IEA Revises Global Outlook, Who Will Benefit?

04/14/2016 9:24 am EST

Focus: ENERGY

Michael Berger

President & Founder, Technical420.com

Days after Saudi Arabia and Russia agreed to a production freeze, the International Energy Agency revised their projections for the global oil oversupply situation says Michael Berger, Associate Editor of MoneyShow.com.

Although the largest oil producing countries will meet in Doha, Qatar, this weekend to discuss the production freeze proposal, but many experts do not expect the meeting to result in the reduction of production output.

The meeting will be attended by OPEC and non-OPEC members and much of the spotlight will be on Saudi Arabia and Russia, after the two largest oil producers in the world came to an agreement earlier this week.

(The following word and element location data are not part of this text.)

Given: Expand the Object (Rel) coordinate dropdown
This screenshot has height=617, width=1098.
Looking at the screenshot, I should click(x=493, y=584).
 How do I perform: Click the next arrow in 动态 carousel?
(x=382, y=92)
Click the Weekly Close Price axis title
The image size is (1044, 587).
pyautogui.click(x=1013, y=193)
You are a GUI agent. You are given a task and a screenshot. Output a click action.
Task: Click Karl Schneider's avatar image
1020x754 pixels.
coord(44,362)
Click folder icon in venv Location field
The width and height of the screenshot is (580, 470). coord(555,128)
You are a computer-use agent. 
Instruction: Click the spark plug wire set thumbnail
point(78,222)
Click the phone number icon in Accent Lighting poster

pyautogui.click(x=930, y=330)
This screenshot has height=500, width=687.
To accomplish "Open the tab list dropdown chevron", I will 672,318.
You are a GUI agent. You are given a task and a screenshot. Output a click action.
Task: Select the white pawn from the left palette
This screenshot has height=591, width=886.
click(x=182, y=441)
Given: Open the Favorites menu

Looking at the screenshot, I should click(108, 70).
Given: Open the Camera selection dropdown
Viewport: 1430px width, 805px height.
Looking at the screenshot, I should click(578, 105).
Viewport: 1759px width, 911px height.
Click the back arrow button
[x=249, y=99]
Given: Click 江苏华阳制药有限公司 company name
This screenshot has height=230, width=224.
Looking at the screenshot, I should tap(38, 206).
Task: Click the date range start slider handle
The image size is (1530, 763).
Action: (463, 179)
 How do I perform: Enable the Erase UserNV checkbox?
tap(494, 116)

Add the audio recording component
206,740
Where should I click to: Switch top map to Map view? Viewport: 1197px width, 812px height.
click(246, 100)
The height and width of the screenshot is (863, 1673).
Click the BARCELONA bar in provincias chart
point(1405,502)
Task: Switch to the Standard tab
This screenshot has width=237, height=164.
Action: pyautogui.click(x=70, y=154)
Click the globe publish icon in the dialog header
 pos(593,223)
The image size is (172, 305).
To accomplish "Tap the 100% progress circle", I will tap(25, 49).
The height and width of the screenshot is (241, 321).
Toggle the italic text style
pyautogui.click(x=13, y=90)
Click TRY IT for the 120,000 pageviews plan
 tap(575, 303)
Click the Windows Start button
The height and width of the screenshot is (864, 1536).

IEA Sees Oversupply Scenario Improving

This morning, the International Energy Agency (IEA) said they expect global oil markets to move closer to balanced during the back half of 2016 as the low price environment impacts oil production outside of OPEC.

The IEA released a report which said that they expect the global surplus to decrease to 200,000 barrels a day in the last six months of the year from 1.5 million in the first half.

The majority of this decrease will come from non-OPEC producers as the United States shale oil boom loses strength. On Wednesday, the Energy Information Administration said that domestic oil production fell below 9 million barrels a day last week for the first time in 18 months.

Russia and Saudi Arabia Reach Agreement

Oil prices climbed higher on Tuesday after Saudi Arabia and Russia agreed to freeze oil production ahead of the Doha meeting on Sunday. Oil prices, which sank to 12-year lows in January, have rallied 30% in the past two months as OPEC and Russia have worked on a plan to cut oil production.

Russia and Saudi Arabia are the world’s largest producers and exporters of oil. An agreement between the two countries is one of the key factors for the Doha meeting to succeed.

On Wednesday, Russian Energy Minister Alexander Novak confirmed his talks with Saudi Arabian Oil Minister Ali al-Naimi, but did not reveal details of the meeting. According to Novak, the deal on freezing oil output is possible without Iran’s participation.

Outlook Shift

The latest outlook represents a shift for the IEA, which as recently as February said that the global oil glut will persist into 2017 as the surplus takes even longer to clear than previously estimated.